- _Work required_
Search the records for the string "Omoda" and copy every line in which it appears.
────
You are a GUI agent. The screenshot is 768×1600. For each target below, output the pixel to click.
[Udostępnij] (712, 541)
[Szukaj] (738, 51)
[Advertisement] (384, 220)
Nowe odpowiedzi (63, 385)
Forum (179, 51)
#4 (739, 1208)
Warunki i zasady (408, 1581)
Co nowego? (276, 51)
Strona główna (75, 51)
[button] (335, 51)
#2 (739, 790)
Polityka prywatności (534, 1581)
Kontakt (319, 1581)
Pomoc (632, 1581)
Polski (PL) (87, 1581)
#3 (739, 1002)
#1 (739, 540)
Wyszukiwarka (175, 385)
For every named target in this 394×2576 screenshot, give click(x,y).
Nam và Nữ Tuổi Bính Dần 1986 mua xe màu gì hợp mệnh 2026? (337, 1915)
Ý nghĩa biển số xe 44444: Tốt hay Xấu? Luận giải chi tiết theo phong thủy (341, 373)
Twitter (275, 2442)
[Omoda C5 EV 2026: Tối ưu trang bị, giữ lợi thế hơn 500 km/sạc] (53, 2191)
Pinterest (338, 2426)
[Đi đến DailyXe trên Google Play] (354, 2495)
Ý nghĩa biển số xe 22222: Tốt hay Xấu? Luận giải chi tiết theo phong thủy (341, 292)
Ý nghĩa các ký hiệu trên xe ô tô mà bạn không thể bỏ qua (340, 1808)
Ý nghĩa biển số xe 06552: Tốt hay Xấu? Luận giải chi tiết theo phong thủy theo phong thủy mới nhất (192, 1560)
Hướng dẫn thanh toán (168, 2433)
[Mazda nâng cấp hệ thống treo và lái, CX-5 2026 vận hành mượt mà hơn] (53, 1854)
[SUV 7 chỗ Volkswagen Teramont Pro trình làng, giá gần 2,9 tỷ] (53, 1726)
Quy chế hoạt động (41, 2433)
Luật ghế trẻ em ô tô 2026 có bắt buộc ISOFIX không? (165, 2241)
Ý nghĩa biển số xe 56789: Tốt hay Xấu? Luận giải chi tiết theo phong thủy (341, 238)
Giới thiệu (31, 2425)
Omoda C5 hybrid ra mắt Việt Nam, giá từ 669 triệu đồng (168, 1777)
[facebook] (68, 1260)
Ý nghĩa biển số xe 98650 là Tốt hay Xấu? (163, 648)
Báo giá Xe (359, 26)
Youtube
────
- _Exercise solution_
[Omoda C5 EV 2026: Tối ưu trang bị, giữ lợi thế hơn 500 km/sạc] (53, 2191)
Omoda C5 hybrid ra mắt Việt Nam, giá từ 669 triệu đồng (168, 1777)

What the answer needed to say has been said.